Die Widerständler sind schnell ausgemacht. Gegen 23 Uhr wird der Gebäudekomplex Bendlerblock, wo sich das Heeresamt befand und das Attentat geplant wurde, von Hitlers Truppen besetzt. Kurz nach Mitternacht werden von Stauffenberg und weitere "Verschwörer" im Hof standrechtlich erschossen. Tausende vermeintliche Mitwisser und Regimegegner werden in den Wochen und Monaten nach dem Attentat verhaftet, Hunderte von ihnen hingerichtet oder in den Selbstmord getrieben.
Damals Verräter, heute Helden
Bis zum Untergang des Dritten Reiches bemüht sich die NS-Propaganda, die Attentäter des 20. Juli 1944 als Volksverräter zu brandmarken - mit Erfolg. Denn selbst nach der Befreiung Deutschlands durch die Alliierten bleibt das Bild von Claus Schenk Graf von Stauffenberg und seinen Mitstreitern ein negatives. Öffentliche Gedenkveranstaltungen sind selten. Bis weit in die 1950er Jahre hinein lehnt eine große Mehrheit der Westdeutschen es ab, Straßen oder Schulen nach den Widerständlern zu benennen.
Und auch in der DDR werden sie nicht etwa als antifaschistische Freiheitskämpfer gefeiert. Schließlich waren viele der "Verschwörer" jahrelang glühende Anhänger Hitlers gewesen. Es sei vor allem der kommunistische Widerstand und die mächtige Rote Armee des großen sowjetischen Bruders gewesen, die Nazideutschland in die Knie gezwungen hätten, meinte man in Ostberlin.
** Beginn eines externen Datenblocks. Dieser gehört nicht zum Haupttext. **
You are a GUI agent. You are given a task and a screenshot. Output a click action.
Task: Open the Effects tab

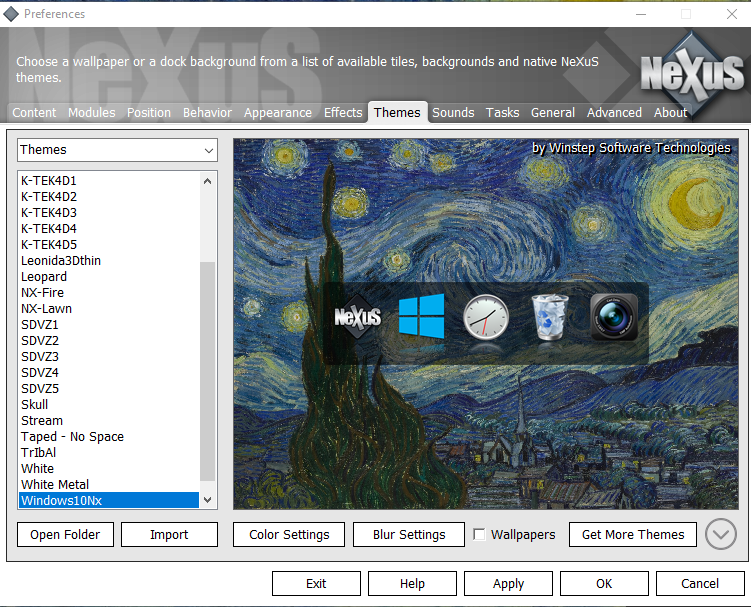point(343,113)
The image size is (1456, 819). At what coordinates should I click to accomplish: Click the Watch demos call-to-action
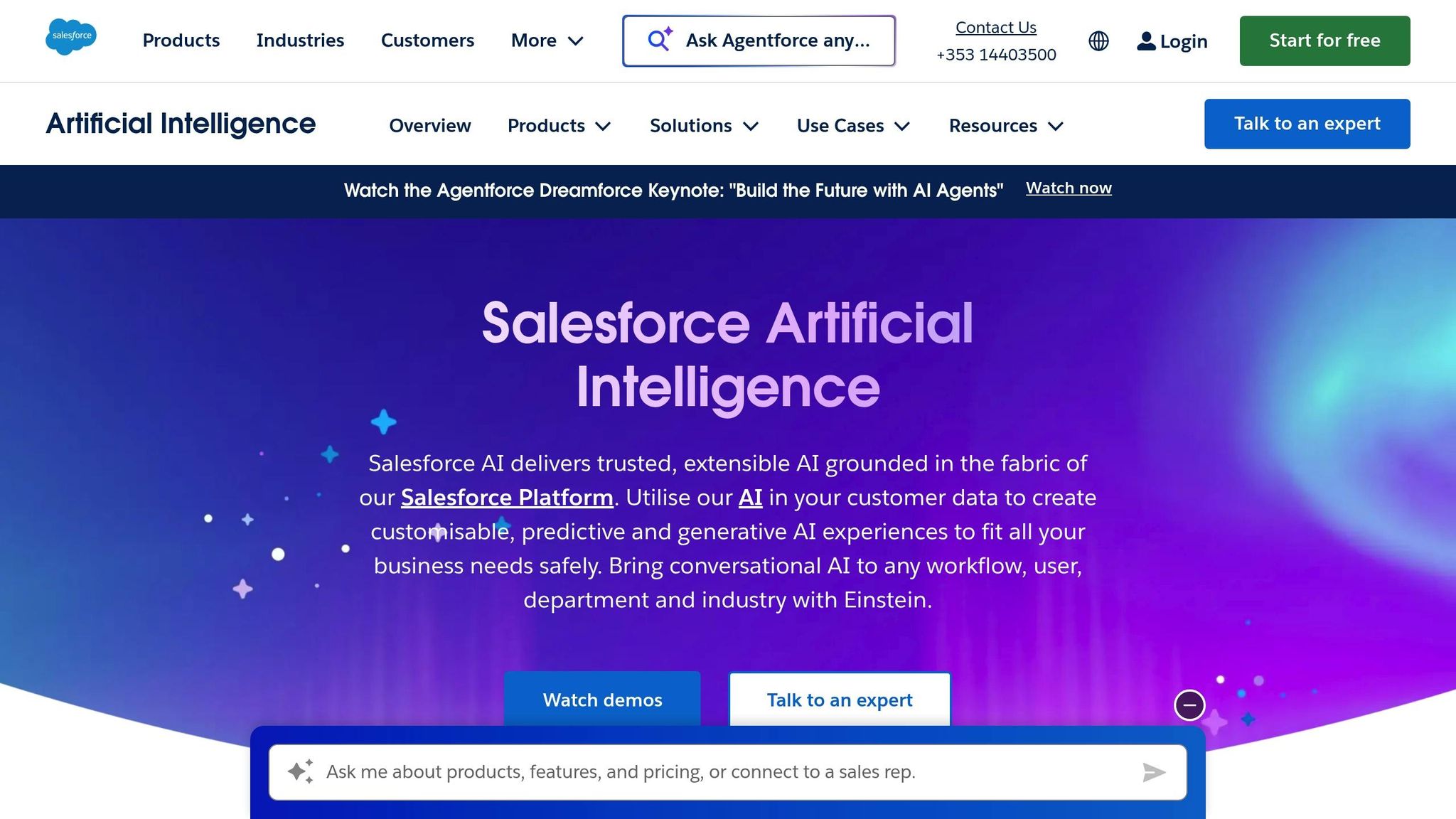point(601,700)
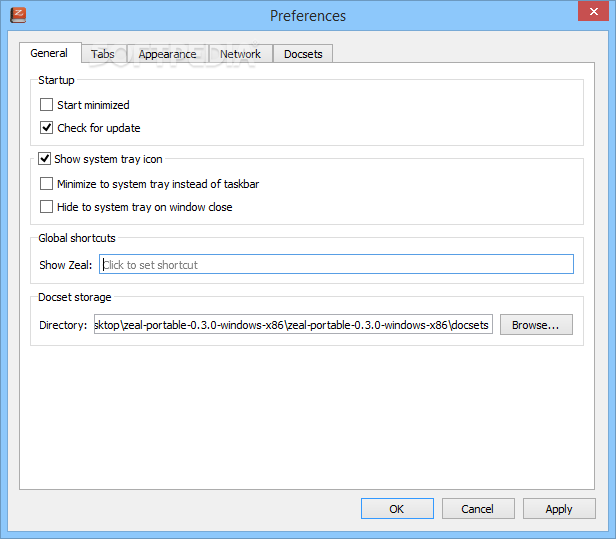Enable Start minimized checkbox
Viewport: 616px width, 539px height.
pyautogui.click(x=47, y=105)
Im Westen setzt ab den 1960er Jahren ein Umdenken ein. In zahlreichen Gedenkfeiern wird seitdem neben anderen Widerständlern auch von Stauffenberg und seinen Mitstreitern gedacht. Eine dieser Veranstaltungen soll die Ermordeten besonders ehren: Seit 20 Jahren legen Rekruten der Bundeswehr im Innenhof des Bendlerblocks, dem Ort an dem unter anderem von Stauffenberg erschossen wurde, ihr Gelöbnis ab - immer am 20. Juli.